[C] NVFP4 quantization for `GroupedTensor` #2655

ksivaman · 2026-02-06T06:38:33Z

Description

Pieces taken from #2600.

Type of change

Documentation change (change only to the documentation, either a fix or a new content)
Bug fix (non-breaking change which fixes an issue)
New feature (non-breaking change which adds functionality)
Breaking change (fix or feature that would cause existing functionality to not work as expected)
Infra/Build change
Code refactoring

Changes

NVFP4 quantization for grouped tensor.

Checklist:

I have read and followed the contributing guidelines
The functionality is complete
I have commented my code, particularly in hard-to-understand areas
I have made corresponding changes to the documentation
My changes generate no new warnings
I have added tests that prove my fix is effective or that my feature works
New and existing unit tests pass locally with my changes

Signed-off-by: Kirthi Shankar Sivamani <ksivamani@nvidia.com> Signed-off-by: Zhongbo Zhu <zhongboz@nvidia.com> Co-authored-by: Zhongbo Zhu <zhongboz@nvidia.com>

greptile-apps · 2026-02-06T06:43:28Z

Greptile Overview

Greptile Summary

This PR adds NVFP4 quantization support for GroupedTensor with graph-safe APIs that can handle device-managed tensor grouping. The changes introduce two new CUDA implementations and corresponding C API functions for grouped Hadamard transforms with quantization.

###

• _GOALS_
a. In the pull request, which earlier pull request were the pieces taken from?
b. Retype the part of the pull request from "ksivaman · 2026-02-06T06:38:33Z" to "work as expected)" with no changes.

• _DATA PROVIDED_

###

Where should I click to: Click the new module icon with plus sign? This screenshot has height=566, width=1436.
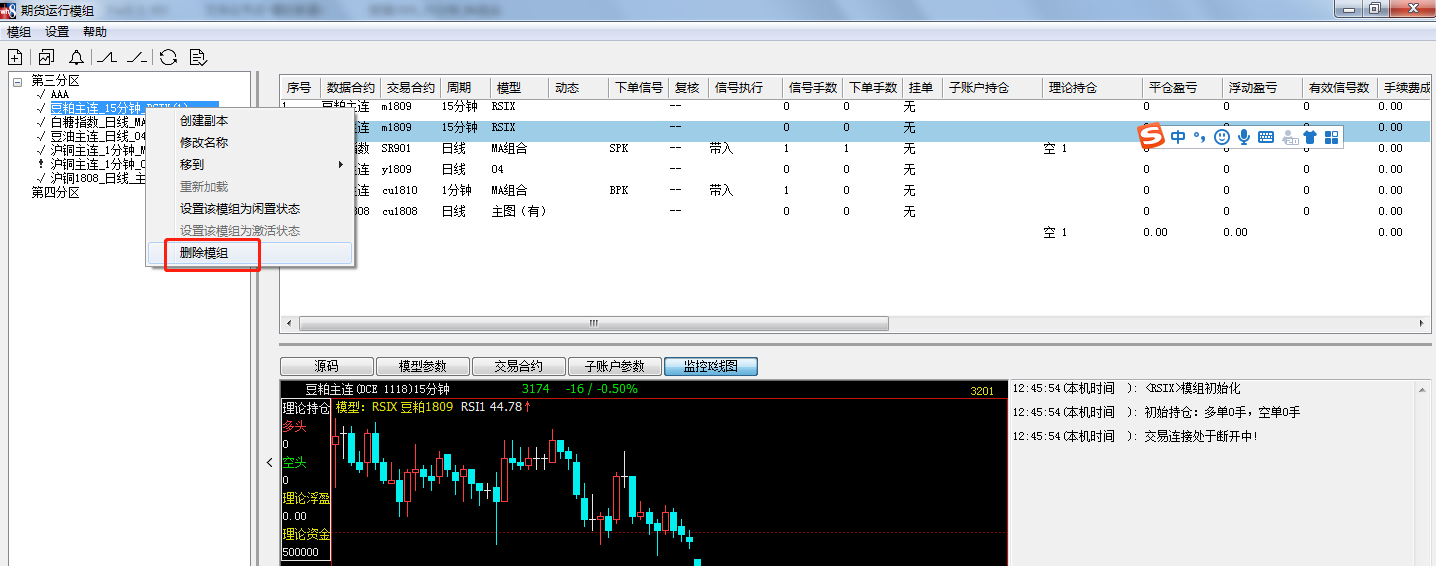tap(15, 57)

###

• _THE REPLIES_
a. #2600

b.
ksivaman · 2026-02-06T06:38:33Z

Description

Pieces taken from #2600.

Type of change

Documentation change (change only to the documentation, either a fix or a new content)
Bug fix (non-breaking change which fixes an issue)
New feature (non-breaking change which adds functionality)
Breaking change (fix or feature that would cause existing functionality to not work as expected)